High order ADER schemes for a unified first order hyperbolic formulation of Newtonian continuum mechanics coupled with electro-dynamics

TL;DR

This paper introduces a unified hyperbolic PDE model for Newtonian continuum mechanics coupled with electro-dynamics, capable of describing solids and fluids with finite propagation speeds, and develops high-order ADER schemes for its numerical solution.

Contribution

It presents a novel symmetric hyperbolic model unifying fluid, solid, and electro-dynamic behaviors with finite speeds, and implements high-order ADER schemes for accurate simulations.

Findings

Model recovers MHD equations in the stiff limit

Finite propagation speeds for all physical processes

Numerical tests cover diverse physical regimes

Abstract

In this paper, we propose a new unified first order hyperbolic model of Newtonian continuum mechanics coupled with electro-dynamics.

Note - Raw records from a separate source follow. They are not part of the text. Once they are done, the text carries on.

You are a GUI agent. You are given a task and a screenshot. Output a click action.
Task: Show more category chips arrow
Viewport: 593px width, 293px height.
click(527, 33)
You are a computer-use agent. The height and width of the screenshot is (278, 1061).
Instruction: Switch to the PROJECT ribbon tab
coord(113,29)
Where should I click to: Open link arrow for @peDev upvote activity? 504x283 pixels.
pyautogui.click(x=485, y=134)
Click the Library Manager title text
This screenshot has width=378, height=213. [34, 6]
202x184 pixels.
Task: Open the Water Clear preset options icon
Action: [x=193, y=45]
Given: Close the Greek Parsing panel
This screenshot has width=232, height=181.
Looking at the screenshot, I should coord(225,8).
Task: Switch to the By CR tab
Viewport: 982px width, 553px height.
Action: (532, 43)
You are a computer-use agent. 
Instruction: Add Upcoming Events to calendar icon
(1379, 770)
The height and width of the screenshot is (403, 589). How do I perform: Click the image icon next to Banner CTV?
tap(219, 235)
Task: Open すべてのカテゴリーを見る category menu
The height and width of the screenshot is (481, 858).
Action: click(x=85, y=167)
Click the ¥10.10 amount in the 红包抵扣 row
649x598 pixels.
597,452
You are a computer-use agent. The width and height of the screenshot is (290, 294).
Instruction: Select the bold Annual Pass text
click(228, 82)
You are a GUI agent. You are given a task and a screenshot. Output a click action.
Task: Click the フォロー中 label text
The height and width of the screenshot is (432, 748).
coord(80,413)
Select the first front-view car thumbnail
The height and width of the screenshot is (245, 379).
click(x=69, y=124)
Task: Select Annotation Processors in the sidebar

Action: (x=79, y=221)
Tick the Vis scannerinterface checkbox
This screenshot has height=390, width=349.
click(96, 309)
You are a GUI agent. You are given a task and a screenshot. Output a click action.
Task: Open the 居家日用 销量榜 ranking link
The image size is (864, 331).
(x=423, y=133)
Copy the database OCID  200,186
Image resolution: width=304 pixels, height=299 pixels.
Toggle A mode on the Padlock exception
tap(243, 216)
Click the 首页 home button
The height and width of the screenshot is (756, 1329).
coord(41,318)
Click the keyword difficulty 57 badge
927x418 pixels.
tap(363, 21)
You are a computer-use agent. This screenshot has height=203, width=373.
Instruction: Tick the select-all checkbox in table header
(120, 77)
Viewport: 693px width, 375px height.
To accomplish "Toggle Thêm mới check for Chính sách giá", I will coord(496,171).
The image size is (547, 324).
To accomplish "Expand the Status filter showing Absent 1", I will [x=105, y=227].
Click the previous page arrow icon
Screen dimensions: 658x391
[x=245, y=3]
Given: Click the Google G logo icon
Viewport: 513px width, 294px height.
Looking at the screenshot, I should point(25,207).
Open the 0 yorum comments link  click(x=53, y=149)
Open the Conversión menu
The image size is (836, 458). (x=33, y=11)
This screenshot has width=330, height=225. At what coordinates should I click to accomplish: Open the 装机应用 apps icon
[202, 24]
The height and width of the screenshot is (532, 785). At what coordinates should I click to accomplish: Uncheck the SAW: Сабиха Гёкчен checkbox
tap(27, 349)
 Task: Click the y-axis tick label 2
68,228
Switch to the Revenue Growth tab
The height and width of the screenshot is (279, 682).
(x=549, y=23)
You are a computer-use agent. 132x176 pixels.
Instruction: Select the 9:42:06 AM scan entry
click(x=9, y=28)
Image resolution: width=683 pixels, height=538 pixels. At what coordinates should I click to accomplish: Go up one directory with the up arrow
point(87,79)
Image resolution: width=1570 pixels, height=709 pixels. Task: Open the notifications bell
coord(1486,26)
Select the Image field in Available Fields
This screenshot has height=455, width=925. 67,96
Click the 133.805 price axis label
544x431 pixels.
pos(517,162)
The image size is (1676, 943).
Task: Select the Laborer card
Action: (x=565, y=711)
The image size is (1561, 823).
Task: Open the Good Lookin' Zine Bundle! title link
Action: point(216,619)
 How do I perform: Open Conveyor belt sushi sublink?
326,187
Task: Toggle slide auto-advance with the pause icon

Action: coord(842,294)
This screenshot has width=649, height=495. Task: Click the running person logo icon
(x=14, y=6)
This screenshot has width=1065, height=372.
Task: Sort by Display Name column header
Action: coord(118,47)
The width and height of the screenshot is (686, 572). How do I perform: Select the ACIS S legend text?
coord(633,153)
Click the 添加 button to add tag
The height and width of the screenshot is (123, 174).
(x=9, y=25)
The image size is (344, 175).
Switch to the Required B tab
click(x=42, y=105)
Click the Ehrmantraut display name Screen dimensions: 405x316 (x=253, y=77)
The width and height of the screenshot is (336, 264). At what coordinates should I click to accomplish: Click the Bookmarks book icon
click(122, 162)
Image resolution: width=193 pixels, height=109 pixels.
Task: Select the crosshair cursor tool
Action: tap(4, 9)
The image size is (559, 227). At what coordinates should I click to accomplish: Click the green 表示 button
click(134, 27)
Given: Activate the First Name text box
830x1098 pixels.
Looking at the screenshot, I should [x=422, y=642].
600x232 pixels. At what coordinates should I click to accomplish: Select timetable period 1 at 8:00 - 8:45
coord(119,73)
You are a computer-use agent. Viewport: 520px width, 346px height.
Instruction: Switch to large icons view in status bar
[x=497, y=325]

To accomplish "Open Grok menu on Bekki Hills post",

The model is able to describe the behavior of moving elasto-plastic dielectric solids as well as viscous and inviscid fluids in the presence of electro-magnetic fields. It is actually a very peculiar feature of the proposed PDE system that viscous fluids are treated just as a special case of elasto-plastic solids. This is achieved by introducing a strain relaxation mechanism in the evolution equations of the distortion matrix. The model also contains a hyperbolic formulation of heat conduction as well as a dissipative source term in the evolution equations for the electric field given by Ohm's law. Via formal asymptotic analysis we show that in the stiff limit, the governing first order hyperbolic PDE system with relaxation source terms tends asymptotically to the well-known viscous and resistive magnetohydrodynamics (MHD) equations. The governing PDE system is symmetric hyperbolic and satisfies the first and second principle of thermodynamics, hence it belongs to the so-called class of symmetric hyperbolic thermodynamically compatible systems (HTC). An important feature of the proposed model is that the propagation speeds of all physical processes, including dissipative processes, are finite. The model is discretized using high order accurate ADER discontinuous Galerkin (DG) finite element schemes with a posteriori subcell finite volume limiter and using high order ADER-WENO finite volume schemes. We show numerical test problems that explore a rather large parameter space of the model ranging from ideal MHD, viscous and resistive MHD over pure electro-dynamics to moving dielectric elastic solids in a magnetic field.